David Nablemanaging director, head of commercial strategy, client and partner developmentArcesium 

With responsibility for client and partner development, it was hard to overlook David Nable’s work with Arcesium for this year’s Industry Person of the Year award shortlist.

Arcesium’s work with JP Morgan – a partner and investor – continues to reap rewards for both sides.  The link between the two firms dates back to 2017 when JP Morgan announced it would use Arcesium’s middle- and back-office software to support its hedge fund administration platform, and the partnership has culminated in a strategic investment.  

This year US hedge fund Hill Country Asset Management adopted the joint offering developed between the two, with Arcesium supplying the middle- and back-office technology and JP Morgan taking on the fund administration. 

Outside of its work with JP Morgan, Arcesium continues to innovate. This summer the post-trade technology vendor launched a new performance allocations tool designed to streamline and reduce fund accounting risks. PerformA aims to simplify the investor accounting process and reduce the risks, costs and manual errors associated with typical spreadsheet-based fund accounting. 

PerformA moved Arcesium solidly into the private equity space, expanding from its typical focus on hedge funds and fund administrators. 

Last year, Arcesium began moving forward with European expansion plans through a new London office and personnel hires.
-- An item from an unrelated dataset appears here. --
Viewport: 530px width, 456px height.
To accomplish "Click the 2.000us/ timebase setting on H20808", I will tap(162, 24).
This paid dividends in February 2021 when London-based alternative investment firm Broad Reach Investment Management selected Arcesium’s modular treasury suite to scale its treasury operations and management functions in February this year. 
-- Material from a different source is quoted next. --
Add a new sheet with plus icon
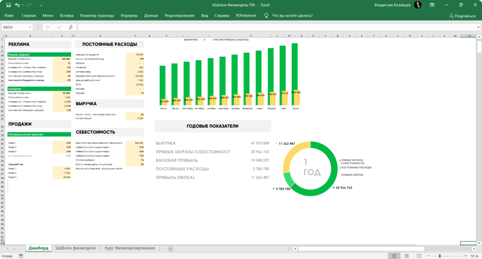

Finally, Arcesium also partnered with Snowflake, the Data Cloud company, during 2021, which will serve as its foundational database designed to extend its data platform capabilities. 

The move is aimed at allowing Arcesium’s clients to directly access and process real-time business information through the Snowflake partnership. 

Bill Stone, CEO and founder, SS&C 

The Industry Person of the Year award is about the achievements of the past 12 months, so Bill Stone’s inclusion on this shortlist is not related to building the world’s largest fund administrator from the ground-up, or the fact that he received our Lifetime Achievement Award a few years back.  

Stone and SS&C have been growing organically over the past year – in a relatively quiet period of M&A for the fund services giant – and the expanding list of clients and mandates are a testament to the CEO’s work and vision. 

 

SS&C hit $2 trillion in assets under administration this year – which in itself is a feat – and it has done this thorough onboarding $400 billion of assets over the past 18 months. We should note that we’ve written this just days before SS&C announces its third quarter results which could build on this. 

In addition, SS&C’s front-to-back service – launched through its acquisition of Eze Software – is gaining traction, as is its Global Investor and Distribution Solutions (GIDS) platform and Singularity, its middle- and back-office platform for insurance companies. 

The number of new business wins across its expansive range of service offerings has been quite astounding this year. On the transfer agency side of the business, SS&C has won several high-profile servicing deals in Europe from the likes of Aberdeen Standard Investments, Janus Henderson, Conbrio Fund Advisors and Eurizon. 

Meanwhile Singularity, has signed on more than 50 clients and the front-to-back offering using Eze Eclipse as the underlying investment platform had gained 150 clients – according to an update earlier this year – including 80 emerging fund managers.   

Whether it’s private equity, insurance, transfer agency or hedge funds, the business has rolled in for SS&C this year under Stone’s leadership and technology enhancements and top-level personnel additions have capped off a successful 12 months for the fund services provider.